But they didn't open source it, so only a small handful of companies get to use it. Sad.
Lustre, GFS2 and GPFS all have centralised metadatstores, which is both a boon and a drawback.
What I can't figure out is what they've done here. It appears like metadata is stored in a special partition ("journal") which is shared? But there is a control process as well.
HopsFS (HDFS derivative work) stores distributed metadata, enabling 16X throughput improvements over HDFS - https://www.usenix.org/conference/fast17/technical-sessions/...
Technically, the hard part is correct concurrent and consistent operations across shards (partitions).
Disclaimer: one of the designers of HopsFS.
We use NDB to store both the metadata in-memory, but also to store small files on NVMe disks. We had talks with lots of other DB vendors, but, frankly, none of them have high performance support for cross-partition transactions, which is needed. DBs like VoltDB, MemSQL, NuoDB all have promise, but serialize cross-shard operations.
Also you can shard many tables as hash, so most hot-path transactions be inside a server, which you can't guarantee with range-sharding.
Lustre has DNE for distributed metadata now. Presumably multi-tenancy would be important in this sort of application.

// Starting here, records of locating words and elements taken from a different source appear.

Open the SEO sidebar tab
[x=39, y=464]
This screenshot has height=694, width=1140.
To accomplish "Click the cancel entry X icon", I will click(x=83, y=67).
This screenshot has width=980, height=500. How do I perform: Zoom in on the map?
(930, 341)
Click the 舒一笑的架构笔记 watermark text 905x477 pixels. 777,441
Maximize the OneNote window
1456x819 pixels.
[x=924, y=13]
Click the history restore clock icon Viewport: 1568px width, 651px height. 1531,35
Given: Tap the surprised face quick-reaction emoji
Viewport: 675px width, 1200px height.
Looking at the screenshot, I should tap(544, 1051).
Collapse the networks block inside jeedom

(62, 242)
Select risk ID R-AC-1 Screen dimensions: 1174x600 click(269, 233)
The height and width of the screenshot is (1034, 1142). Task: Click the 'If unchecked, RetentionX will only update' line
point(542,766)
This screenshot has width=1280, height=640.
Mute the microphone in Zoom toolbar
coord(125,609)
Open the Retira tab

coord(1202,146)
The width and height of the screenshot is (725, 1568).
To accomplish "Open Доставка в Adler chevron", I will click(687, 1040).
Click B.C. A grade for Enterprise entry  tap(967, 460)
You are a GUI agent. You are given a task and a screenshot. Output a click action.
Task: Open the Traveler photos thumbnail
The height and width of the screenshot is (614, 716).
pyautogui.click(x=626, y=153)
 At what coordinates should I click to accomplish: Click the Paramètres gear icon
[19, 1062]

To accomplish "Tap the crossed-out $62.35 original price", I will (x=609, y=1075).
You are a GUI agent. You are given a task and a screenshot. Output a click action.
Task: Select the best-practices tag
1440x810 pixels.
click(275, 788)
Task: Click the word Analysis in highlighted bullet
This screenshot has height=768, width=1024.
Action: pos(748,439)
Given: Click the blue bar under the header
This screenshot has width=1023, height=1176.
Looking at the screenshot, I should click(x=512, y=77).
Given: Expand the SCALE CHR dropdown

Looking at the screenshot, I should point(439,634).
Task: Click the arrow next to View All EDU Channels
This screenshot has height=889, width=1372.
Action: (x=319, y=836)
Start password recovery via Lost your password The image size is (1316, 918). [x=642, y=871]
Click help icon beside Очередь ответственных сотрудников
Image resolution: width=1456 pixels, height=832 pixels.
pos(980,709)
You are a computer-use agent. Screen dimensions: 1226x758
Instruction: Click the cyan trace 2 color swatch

But given how often the Alibaba cloud fails in production, I won't hold my breath.
I was curious: could you compare and contrast it with what I imagine are it's competitors? Hdfs, ceph, glusterfs etc.
Have you replaced any of those existing systems internally yet?
The main competitors at this scale would be Lustre & GPFS
Disclaimer: Not Alibaba employee
There's no planning, no communication, tons of underqualified middle management, tons of politics, and a lot of really bad ideas are pushed by HIPPOs.
China is general about 10-15 years behind on software development. Currently Alibaba's big push internally is a framework that essentially resembles EJB 2.1 stateful beans, but built on Spring.
https://whatis.techtarget.com/definition/HiPPOs-highest-paid...: "HiPPO (highest paid person's opinion, highest paid person in the office)"
Still, this is all very interesting.
From what I understand best practice in ceph for databases is to make a rbd image and format that with your filesystem of choice. I believe. The rbd stripe size should be tuned to you database writes in mind.
I believe ceph rbd supports rdma, but I cannot find much current details about it.